[Data entries]
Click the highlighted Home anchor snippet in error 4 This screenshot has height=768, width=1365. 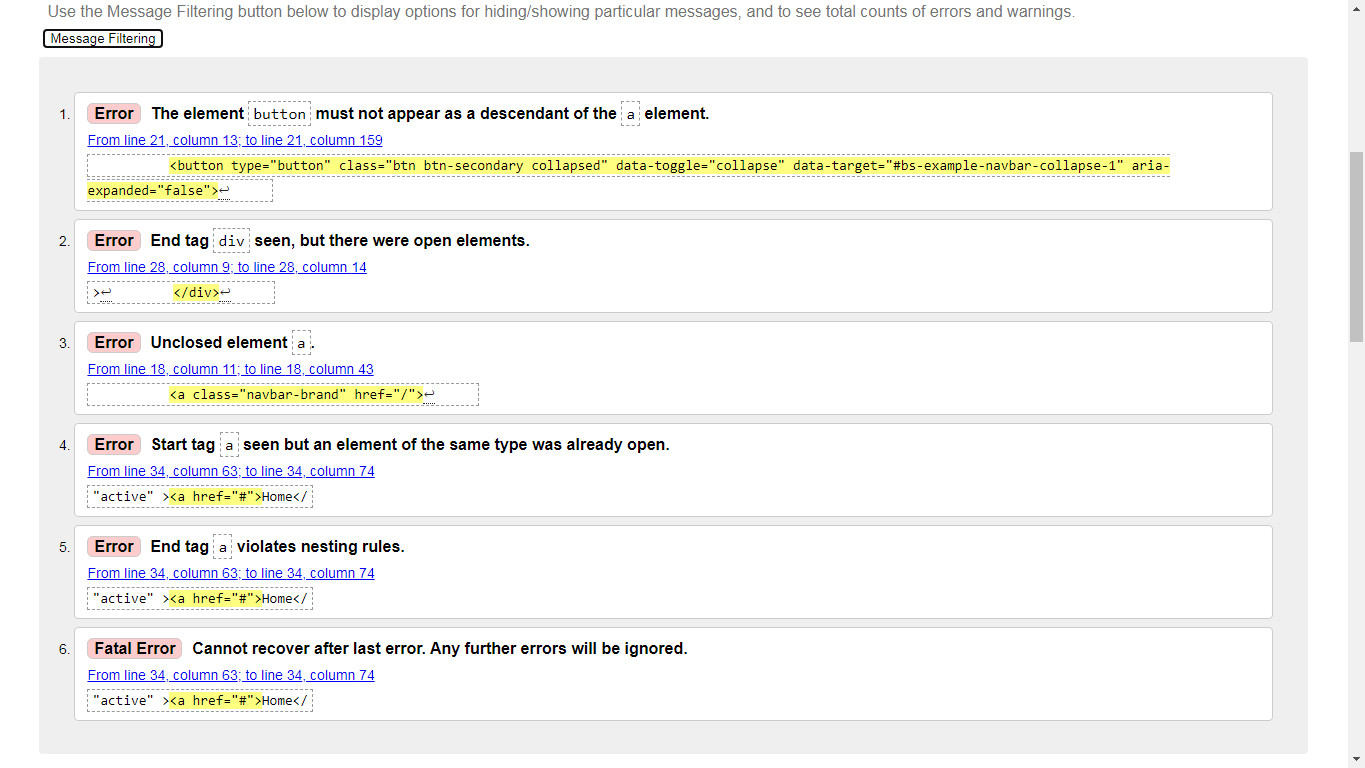[214, 496]
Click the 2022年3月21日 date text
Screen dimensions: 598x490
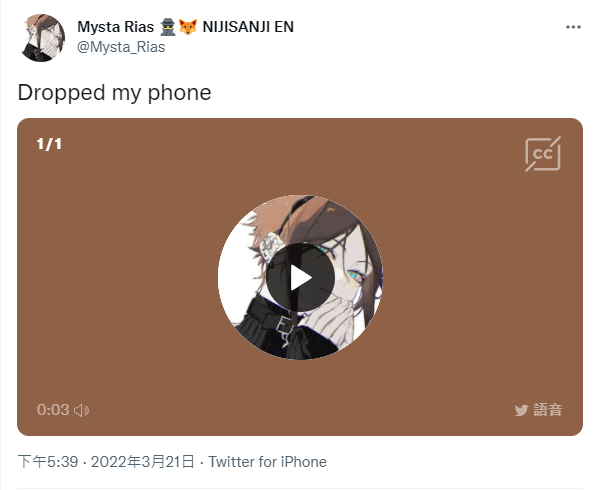coord(143,462)
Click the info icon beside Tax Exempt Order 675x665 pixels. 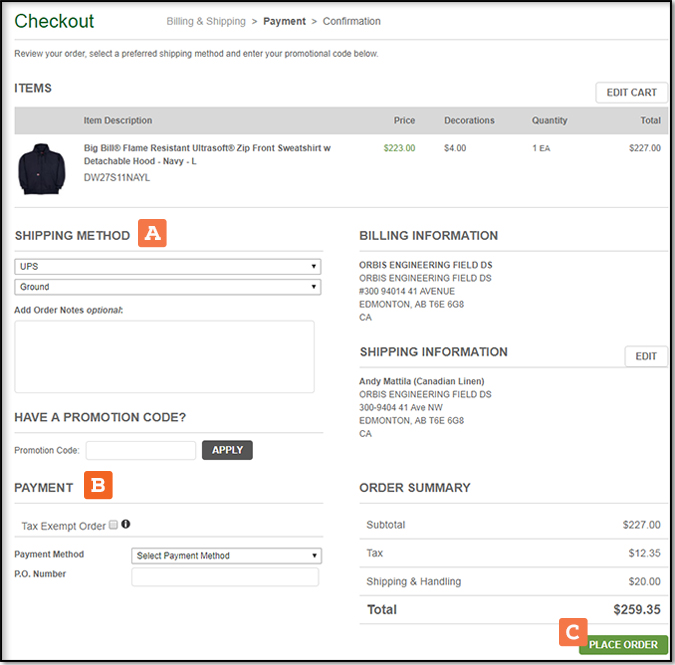tap(126, 524)
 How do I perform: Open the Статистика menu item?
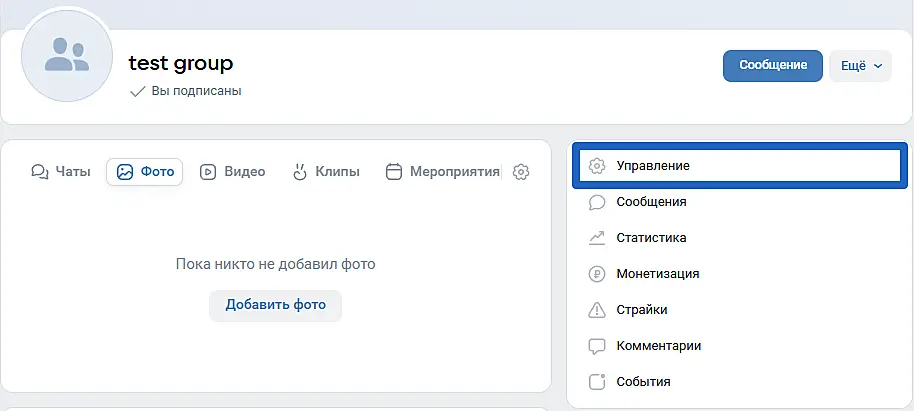click(x=651, y=238)
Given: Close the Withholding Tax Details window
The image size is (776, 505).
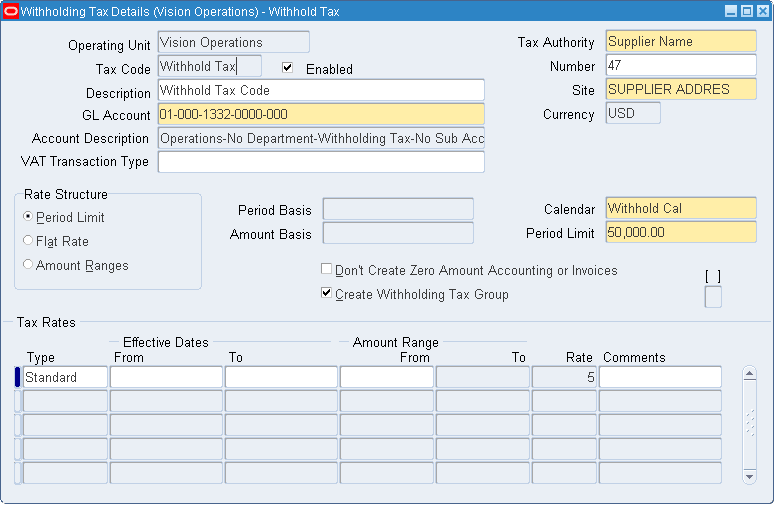Looking at the screenshot, I should (762, 11).
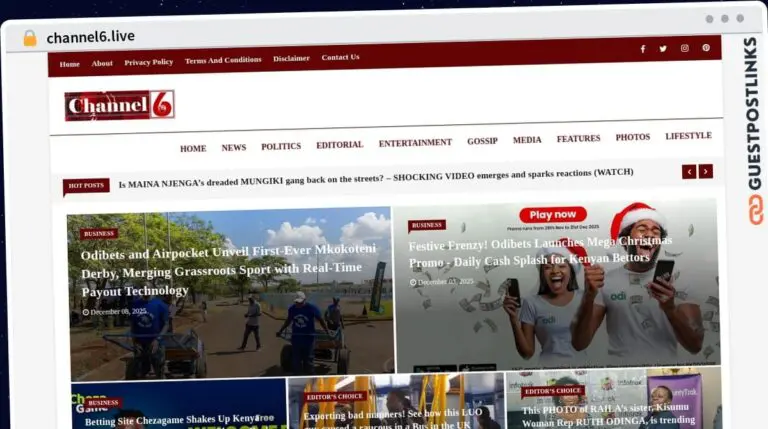The height and width of the screenshot is (429, 768).
Task: Open the Pinterest social icon
Action: click(706, 48)
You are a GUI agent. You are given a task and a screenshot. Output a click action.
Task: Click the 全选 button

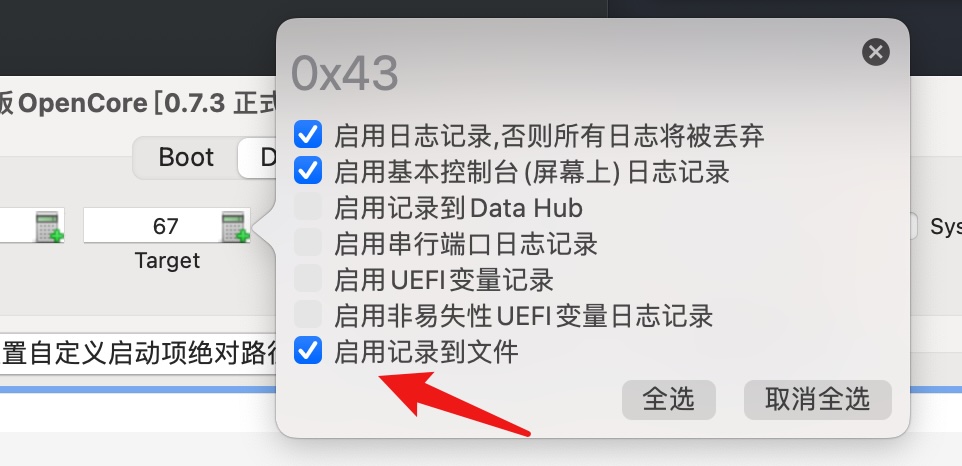[x=669, y=400]
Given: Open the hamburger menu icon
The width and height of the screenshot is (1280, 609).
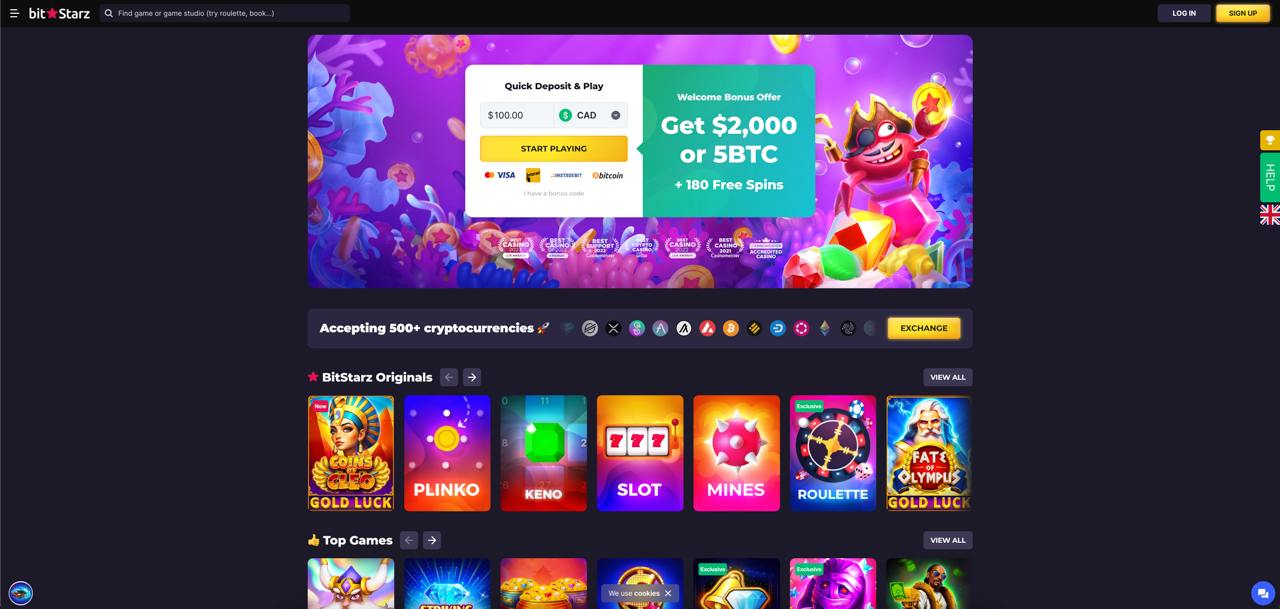Looking at the screenshot, I should 14,13.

ABOUT THIS TASK
Could you transcribe exactly the entries above, but only the lines from the one with "The image size is (776, 505)." through the one with "You are a GUI", and without pictures?

ANSWER BOX
The image size is (776, 505).
Looking at the screenshot, I should (762, 11).
The height and width of the screenshot is (429, 768).
Task: Open the Pinterest social icon
Action: click(706, 48)
You are a GUI agent. You are given a task and a screenshot. Output a click action.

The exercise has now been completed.